The new Tate Modern building designed by Herzog & de Meuron recently opened its doors in London. Originally slated to open in 2012, the building was delayed due to the financial crisis. The Tate Modern Switch House is located on the site of the former power station, and it includes performance areas in spaces that used to be oil tanks.
According to the Tate Modern, the Switch House is “the most important new cultural building to open in Britain since the British Library.” The Switch House will increase the size of Tate Modern by 60 percent with galleries, a panoramic viewing terrace, and the first permanent spaces for live art in old oil tanks. Building materials such as concrete, oak, and brick comprise the Switch House. High ceilings, spiral staircases, and tall thin windows add to the aesthetic.
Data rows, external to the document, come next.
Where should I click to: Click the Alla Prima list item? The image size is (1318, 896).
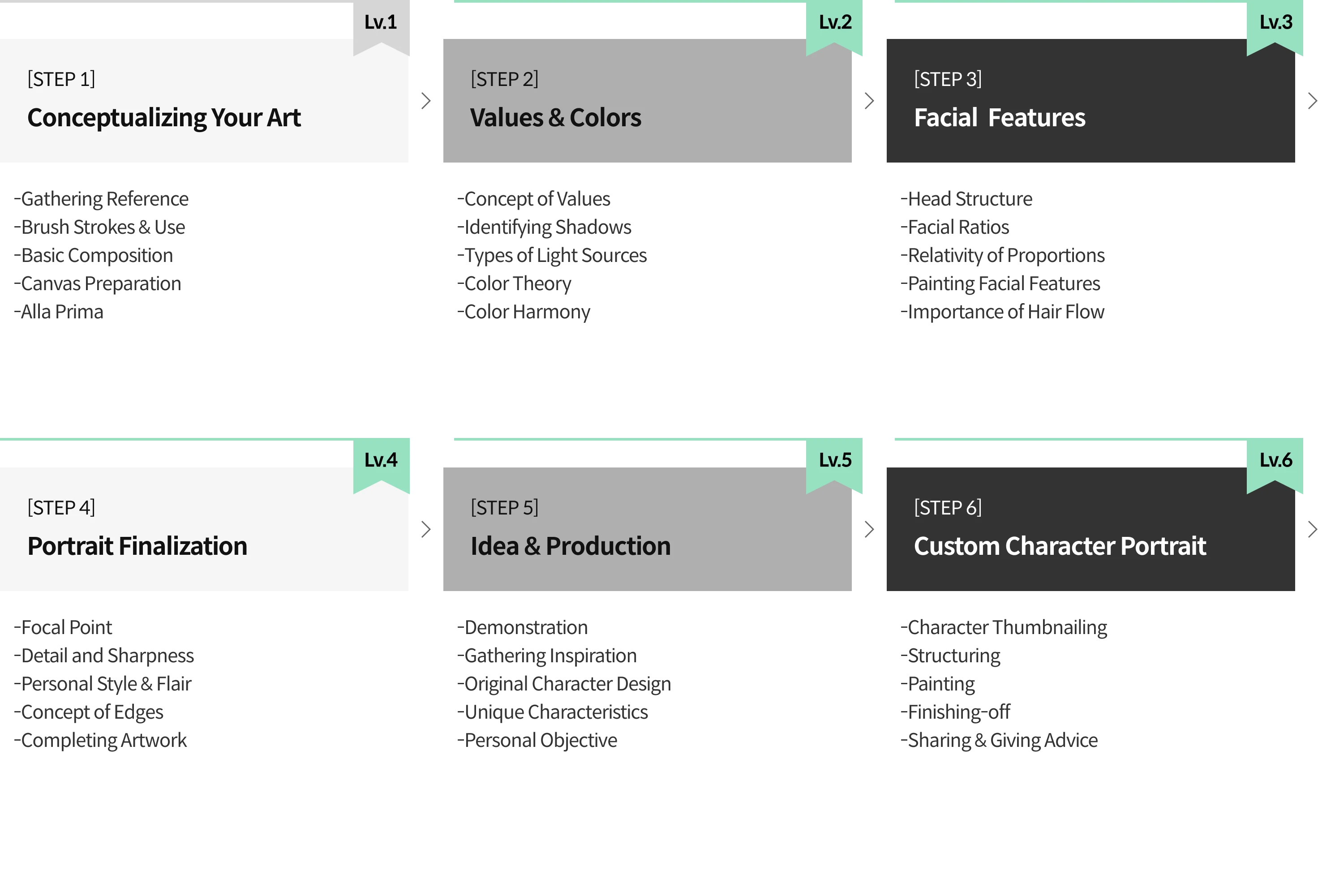point(59,312)
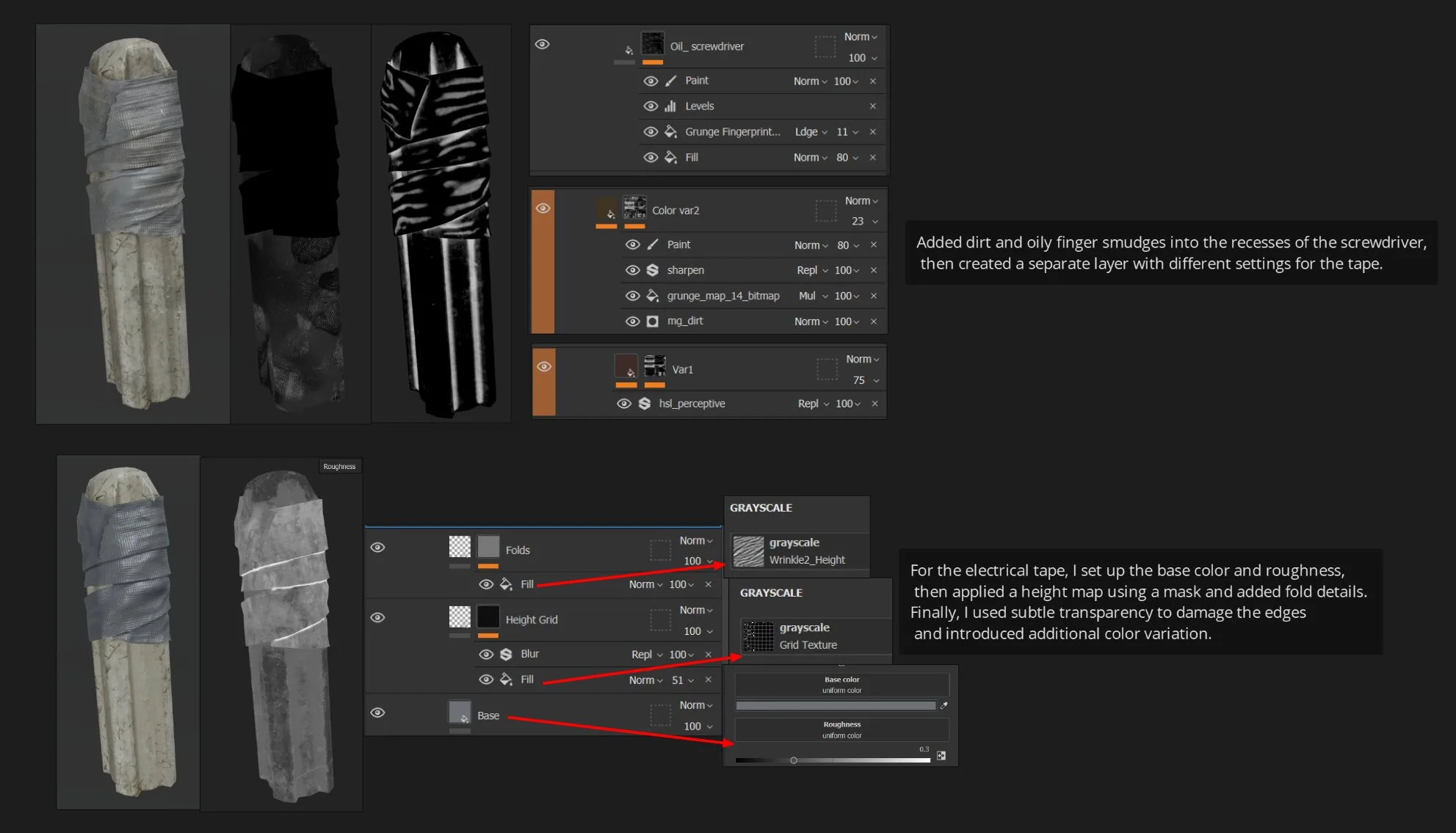Click the paint brush icon in Oil_screwdriver

point(670,81)
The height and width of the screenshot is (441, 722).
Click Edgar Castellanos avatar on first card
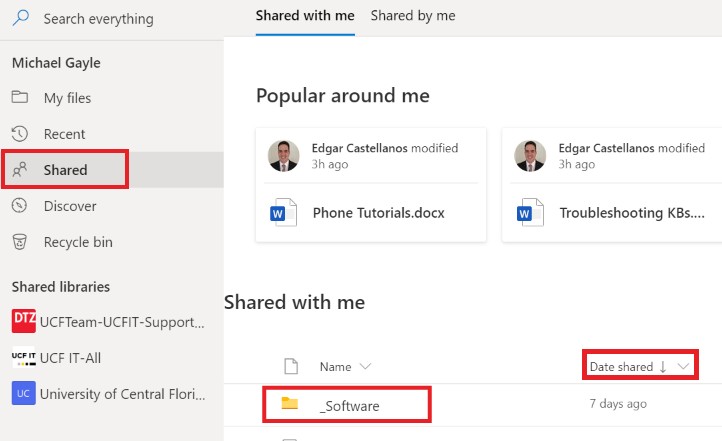point(283,156)
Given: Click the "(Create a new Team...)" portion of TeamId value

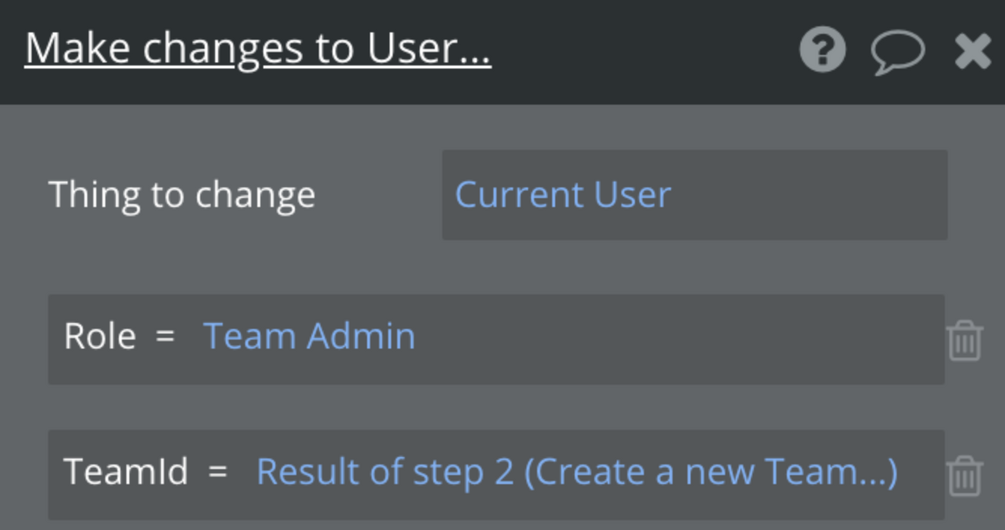Looking at the screenshot, I should point(710,472).
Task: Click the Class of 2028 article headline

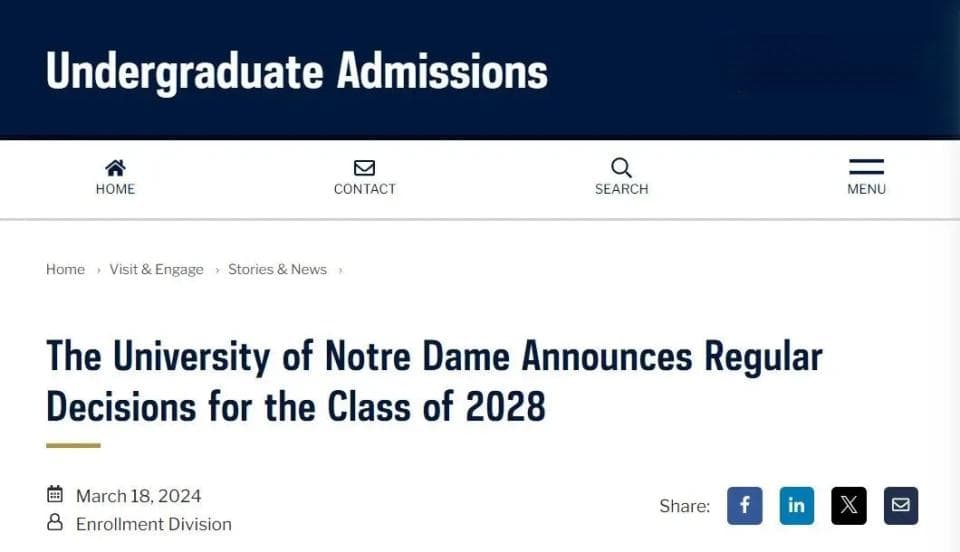Action: (x=434, y=381)
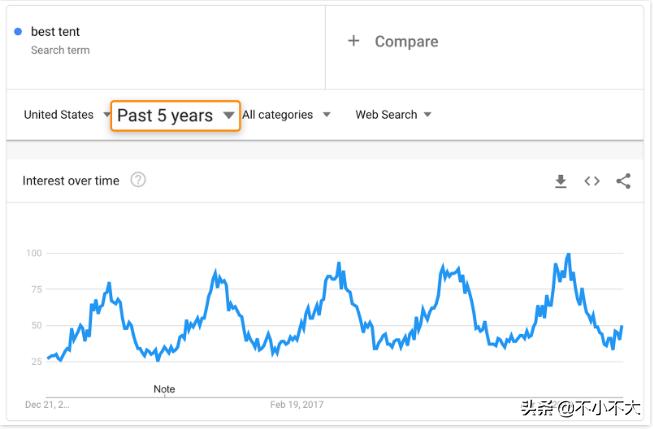653x429 pixels.
Task: Edit the best tent search term
Action: coord(56,32)
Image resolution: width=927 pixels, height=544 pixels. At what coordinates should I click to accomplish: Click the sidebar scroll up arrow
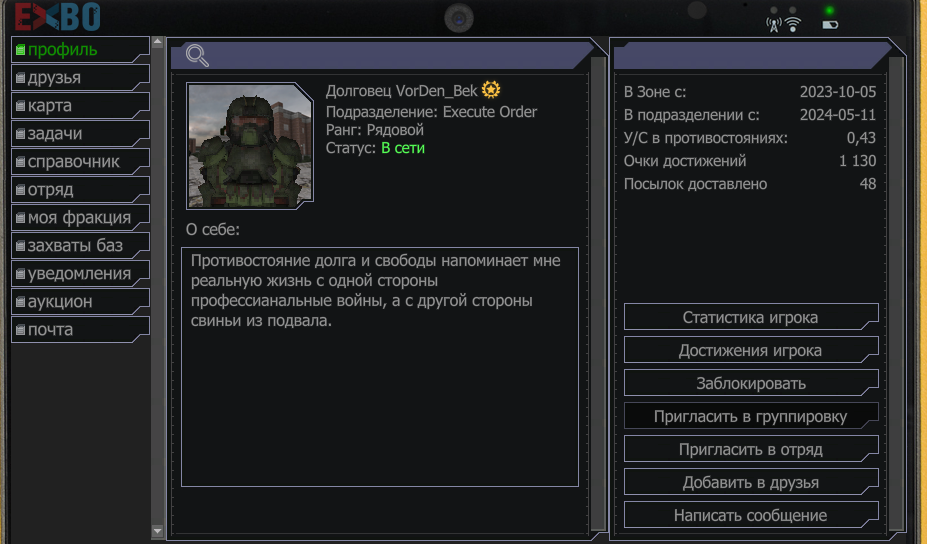point(157,42)
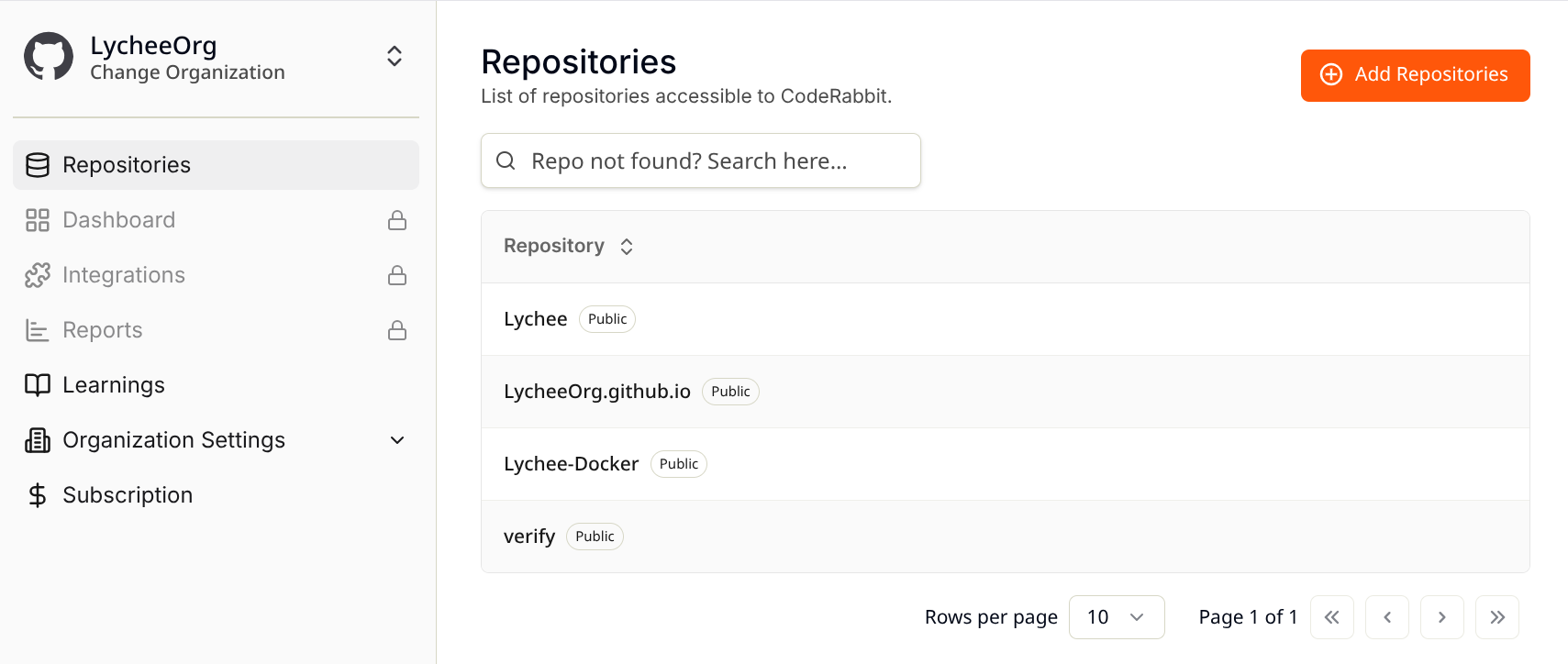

The Switch House will be the site of a new program Tate Modern is launching later in 2016 called the Tate Exchange. The “open experiment” will take over an entire floor and provide a space for innovative workshops and events. Tate Modern says 50 organizations will be part of the Tate Exchange, including artists, healthcare trusts, charities, universities, and community radio stations. Tate Director Nicholas Serota said it will be a “combination of the Open University, art school, TED talks, and Guardian debates, all wrapped into one.”
The day before the museum opens to all, 3,000 schoolchildren from all around the UK will get to experience the Switch House. They will be the first members of the public to explore the building and artwork inside. Artist Bob and Roberta Smith will welcome the children.